***** Dataset entries *****

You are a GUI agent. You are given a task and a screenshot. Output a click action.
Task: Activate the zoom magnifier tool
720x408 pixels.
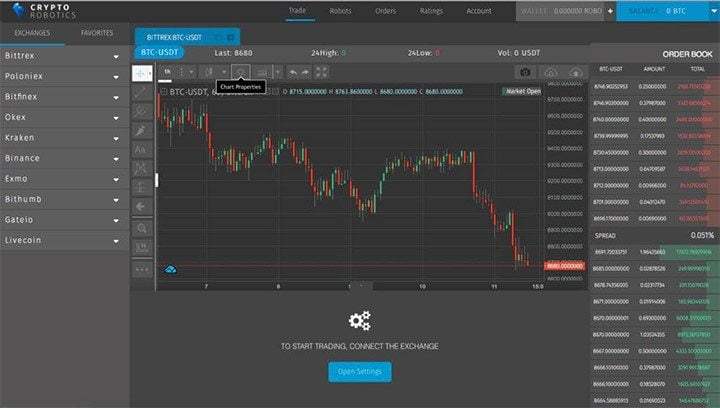[x=141, y=228]
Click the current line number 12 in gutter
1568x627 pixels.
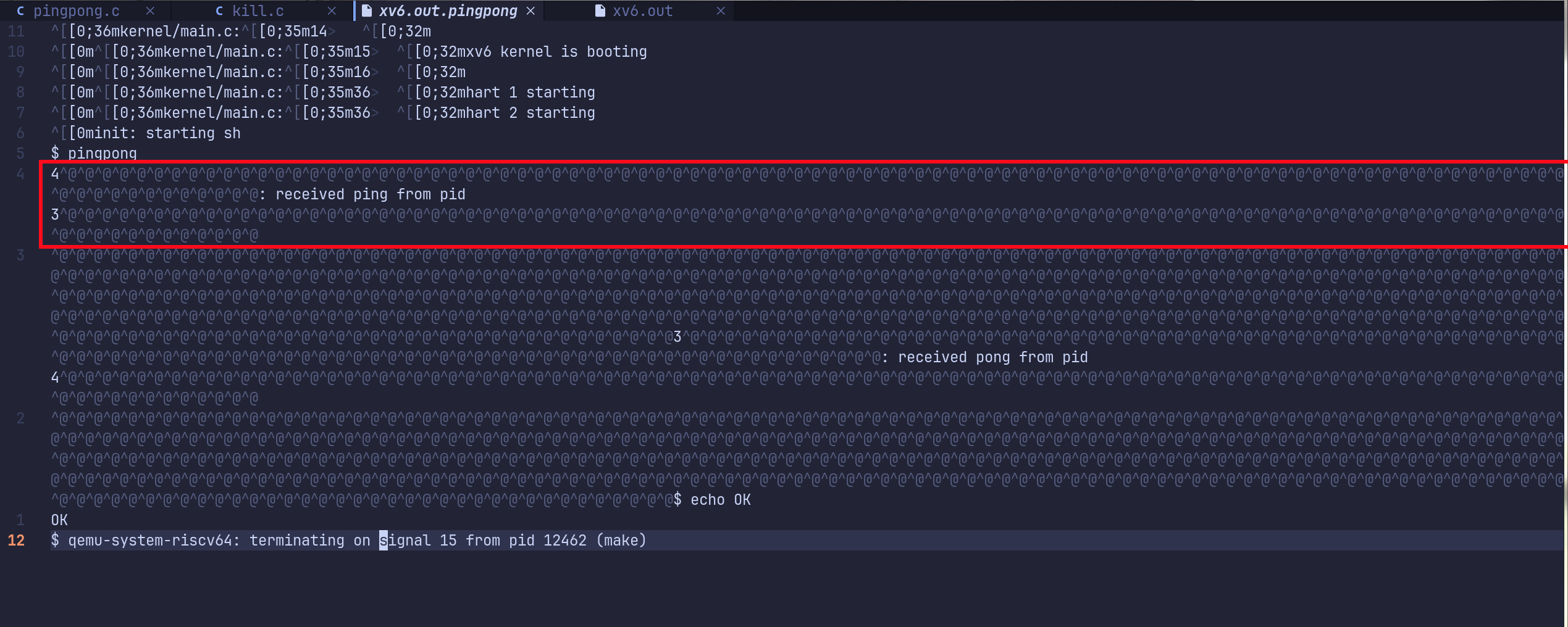(x=16, y=541)
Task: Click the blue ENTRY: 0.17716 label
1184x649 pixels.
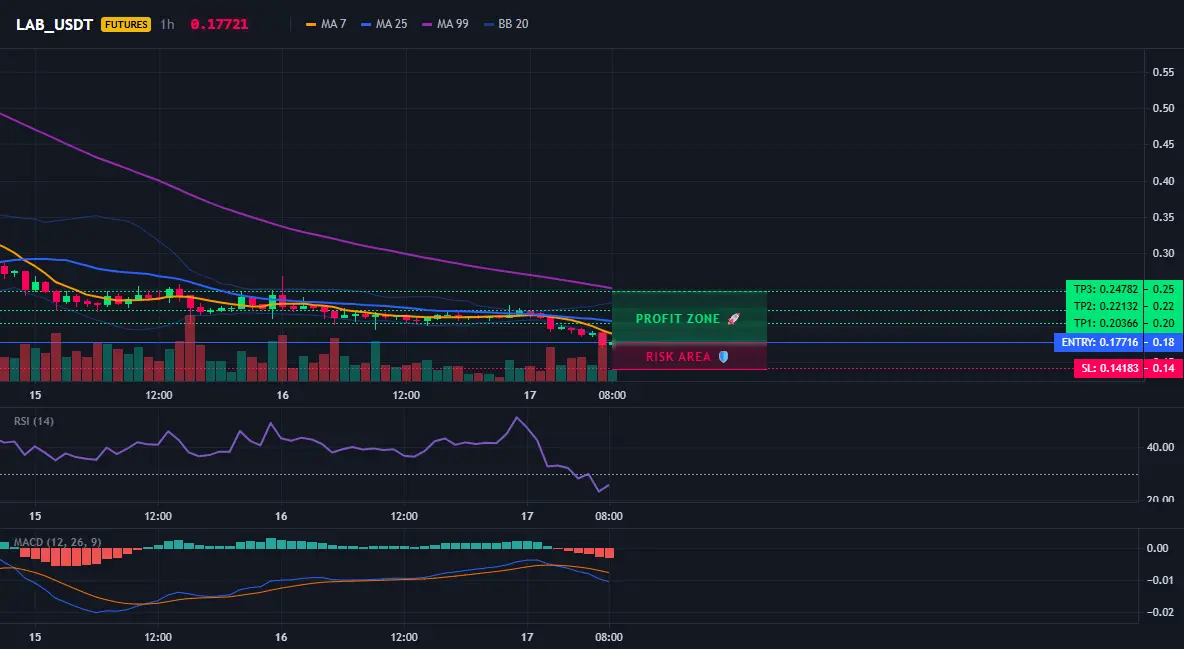Action: [x=1098, y=342]
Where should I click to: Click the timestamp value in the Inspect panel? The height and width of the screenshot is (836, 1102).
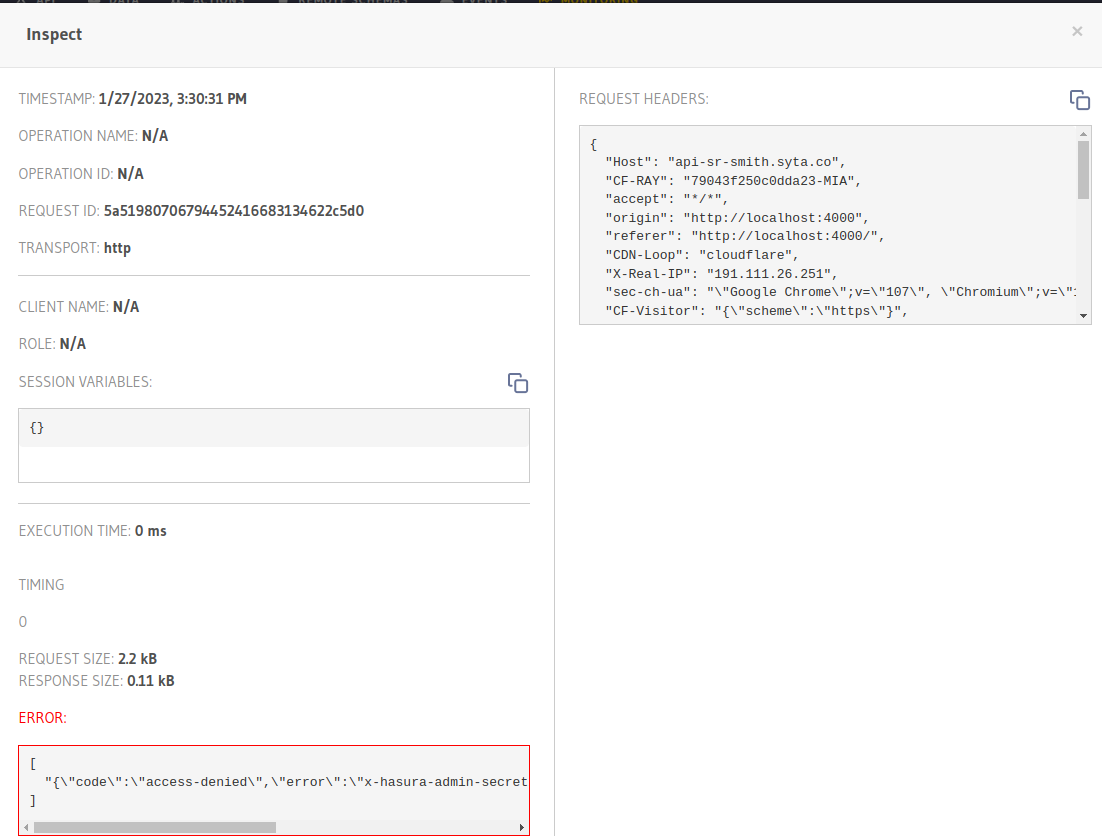coord(175,98)
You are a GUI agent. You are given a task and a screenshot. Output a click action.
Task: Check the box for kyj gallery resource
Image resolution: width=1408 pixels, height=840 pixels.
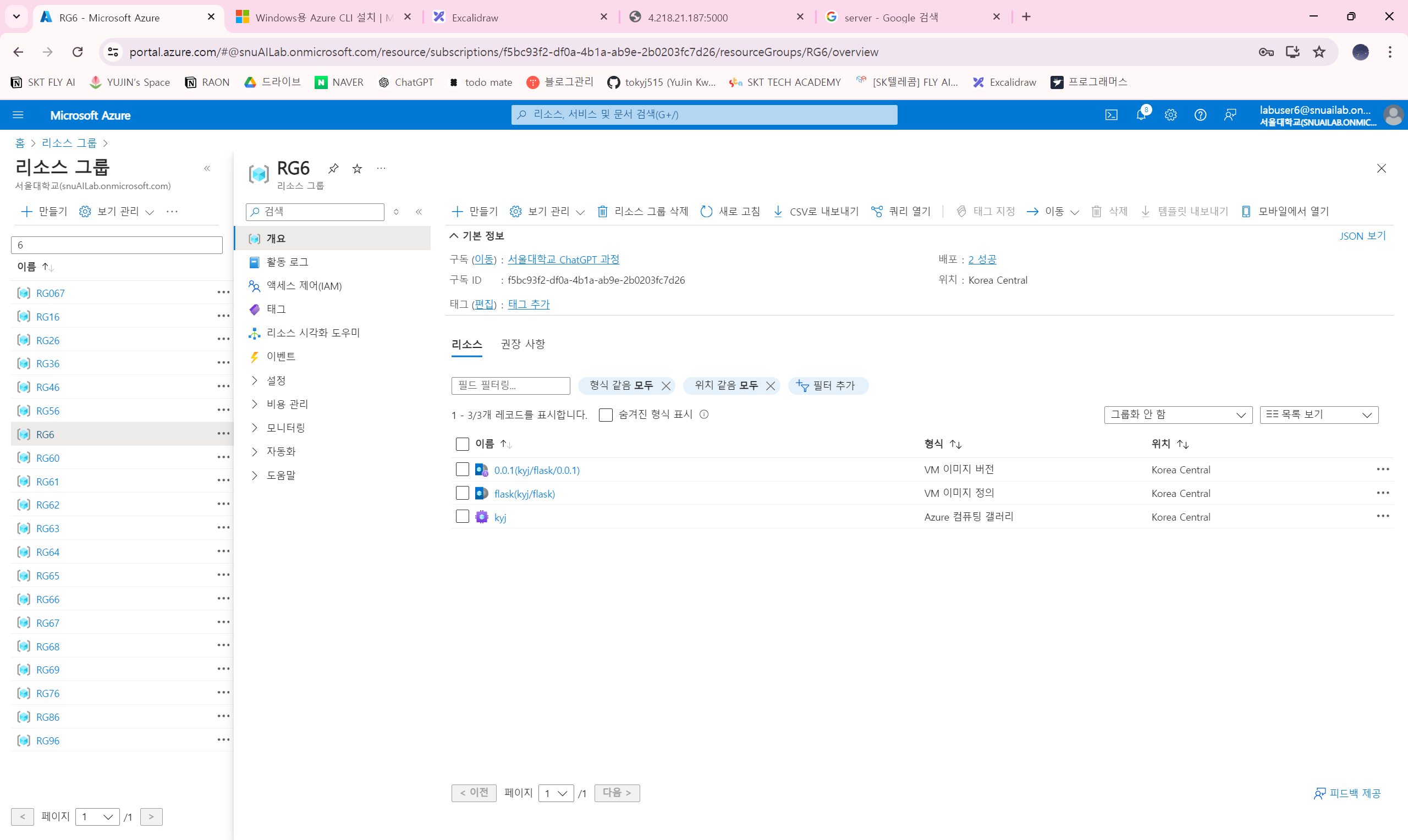pos(462,516)
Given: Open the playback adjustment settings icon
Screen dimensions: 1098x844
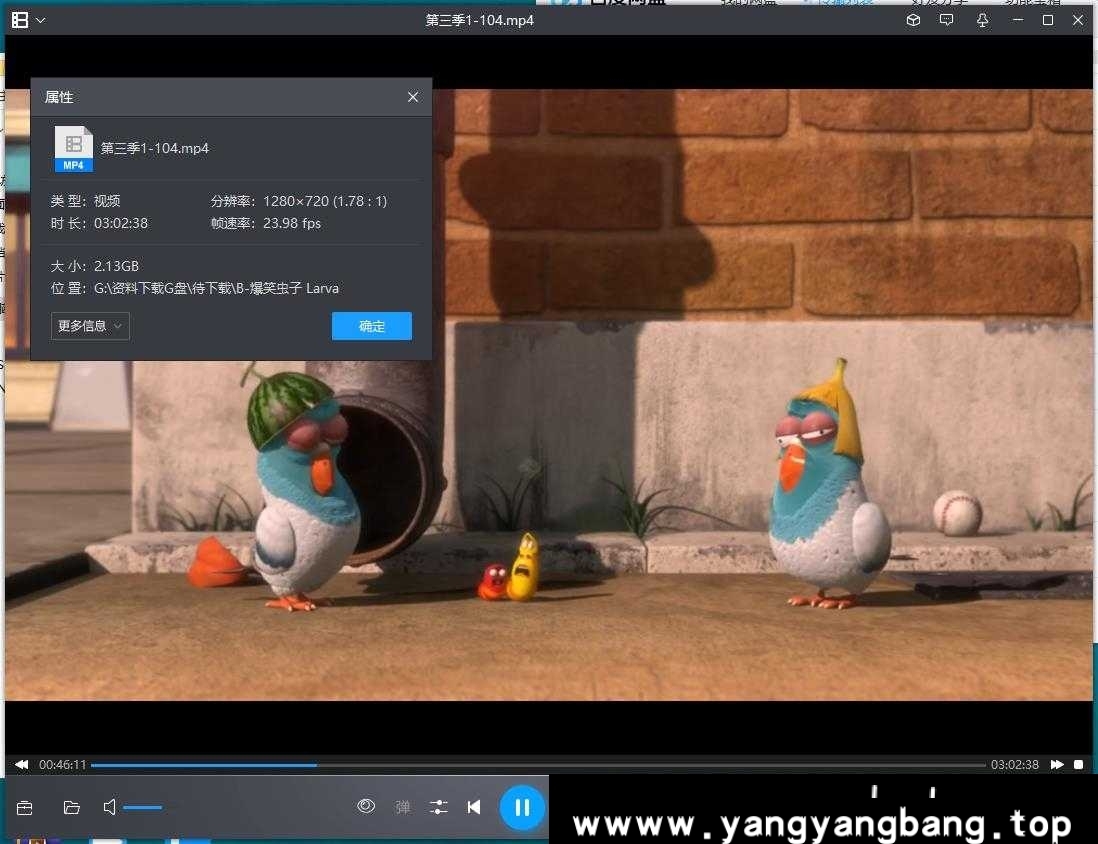Looking at the screenshot, I should pos(438,807).
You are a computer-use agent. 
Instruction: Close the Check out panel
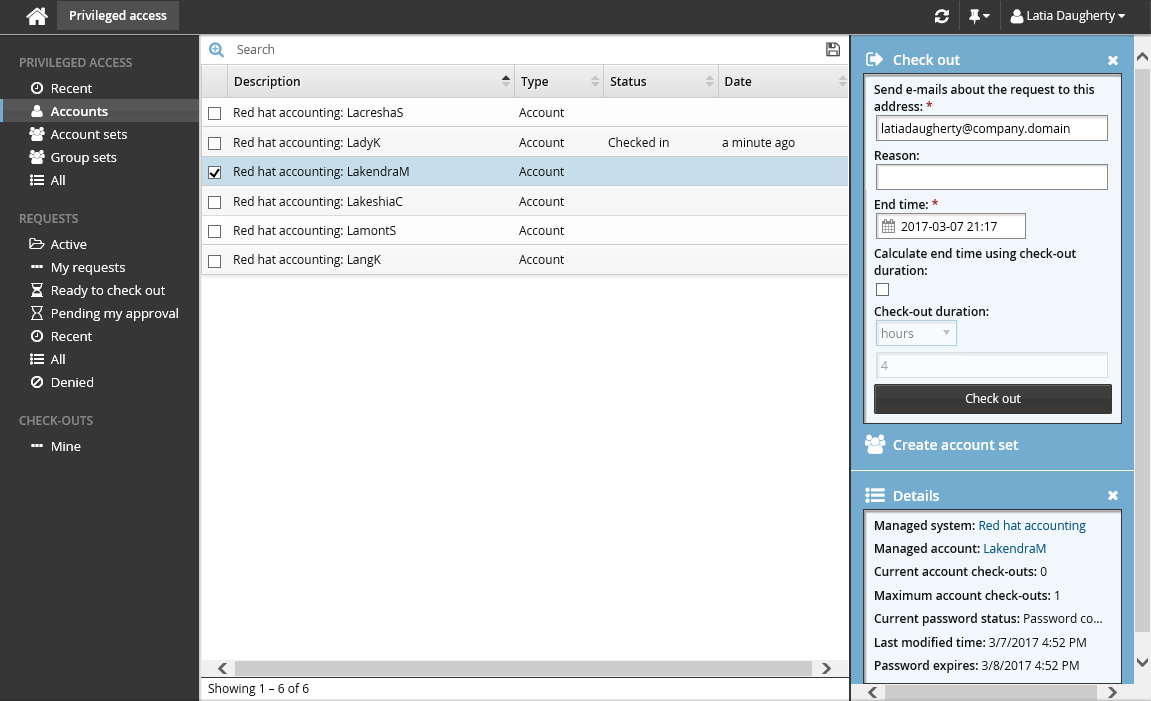[x=1112, y=61]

*****

→ Aim:
Write out the records again with every "pixels" switched to "px" and nothing else changed. Leave the pictures out.

→ Problem solution:
You are a GUI agent. You are given a task and a screenshot. Output a click action.
Task: Activate the zoom magnifier tool
720x408 px.
[x=141, y=228]
Click the current line number 12 in gutter
1568x627 px.
(x=16, y=541)
Task: Click the blue ENTRY: 0.17716 label
1184x649 px.
Action: [x=1098, y=342]
Where should I click to: Click the timestamp value in the Inspect panel? The height and width of the screenshot is (836, 1102).
coord(175,98)
You are a GUI agent. You are given a task and a screenshot. Output a click action.
Task: Check the box for kyj gallery resource
Image resolution: width=1408 px, height=840 px.
pos(462,516)
Given: Open the playback adjustment settings icon
Screen dimensions: 1098x844
Looking at the screenshot, I should pos(438,807).
You are a computer-use agent. 
Instruction: Close the Check out panel
[x=1112, y=61]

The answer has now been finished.